Wednesday, July 16, 2008

What's the most dodgy part of the emissions trading green paper?

I reckon it's this: A promise of special direct assistance to existing coal-fired power stations on the grounds that it will encourage companies to invest in Australia.

Excuse me!

The existing generators have already invested. And quite a long time ago. Anyone who built a coal-fired power station recently would have known what was coming.

(In any event, the emissions trading scheme will hardly hurt the existing coal-fired generators. They are encouraged to pass on their higher costs. When they can't, it will be because competitors such as wind-power are taking their market, which is some time off, but what we want.)

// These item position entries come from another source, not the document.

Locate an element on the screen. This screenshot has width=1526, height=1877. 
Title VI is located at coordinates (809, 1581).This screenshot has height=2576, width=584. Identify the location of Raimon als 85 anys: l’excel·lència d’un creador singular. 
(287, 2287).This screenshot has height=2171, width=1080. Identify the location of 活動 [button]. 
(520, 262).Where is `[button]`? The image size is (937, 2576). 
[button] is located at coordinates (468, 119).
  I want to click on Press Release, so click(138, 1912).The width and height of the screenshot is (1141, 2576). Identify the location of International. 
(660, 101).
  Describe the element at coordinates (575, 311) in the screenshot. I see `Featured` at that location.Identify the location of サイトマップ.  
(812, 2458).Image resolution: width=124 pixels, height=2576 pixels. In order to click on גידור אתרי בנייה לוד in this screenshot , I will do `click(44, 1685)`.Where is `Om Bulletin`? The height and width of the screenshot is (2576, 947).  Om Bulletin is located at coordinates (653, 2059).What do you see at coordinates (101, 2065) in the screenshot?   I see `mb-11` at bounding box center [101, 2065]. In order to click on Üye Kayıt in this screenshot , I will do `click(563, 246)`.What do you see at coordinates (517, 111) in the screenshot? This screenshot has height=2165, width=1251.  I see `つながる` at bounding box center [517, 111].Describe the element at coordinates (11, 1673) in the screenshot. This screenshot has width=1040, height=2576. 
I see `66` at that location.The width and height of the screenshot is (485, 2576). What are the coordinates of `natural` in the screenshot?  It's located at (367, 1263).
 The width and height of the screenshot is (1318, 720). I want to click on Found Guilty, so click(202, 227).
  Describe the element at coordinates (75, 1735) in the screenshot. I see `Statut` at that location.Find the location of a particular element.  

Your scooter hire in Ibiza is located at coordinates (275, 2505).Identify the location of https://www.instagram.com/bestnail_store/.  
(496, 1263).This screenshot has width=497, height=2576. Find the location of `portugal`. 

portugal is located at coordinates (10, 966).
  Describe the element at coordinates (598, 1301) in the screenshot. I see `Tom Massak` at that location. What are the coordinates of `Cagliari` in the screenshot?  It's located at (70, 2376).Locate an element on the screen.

Wong's paper justifies the handout this way:

"If the change in regulatory arrangements was unanticipated and implemented without compensation, and investors viewed this as evidence that the Government was likely to change the regulatory regime in future in an unpredictable way, then investors might regard Australia's electricity market as a riskier investment proposition.

An increased perception of risk would increase the expected returns required by investors before they would invest, potentially delaying new investments in the generation sector.

The extent of this risk is unquantifiable as it is based on the subjective views that investors may have held in the past and the view that they may take of the stability of the new investment environment in electricity."

Pardon me while I laugh.

Come to think of it, it these sentences fail to pass Professor Garnaut's "laugh test". Can you read them out loud without laughing?

As Garnaut has reminded us, when tariffs were cut Australia didn't compensate existing manufacturers, because it wouldn't cop crappy arguments like this one.

This is a handout resulting from lobbying. Nothing more.

Much of it will go to the beleaguered NSW government which owns coal-fired generators.


drwoood said...

I agree - the handouts to "strongly affected industries" are absolutely ridiculous. This handout is essentially a transfer of wealth to shareholders. It is a strange idea that shareholders should be compensated for decisions by governments - should should shareholders of cigarette companies have been compensated for decisions to ban cigarette advertising?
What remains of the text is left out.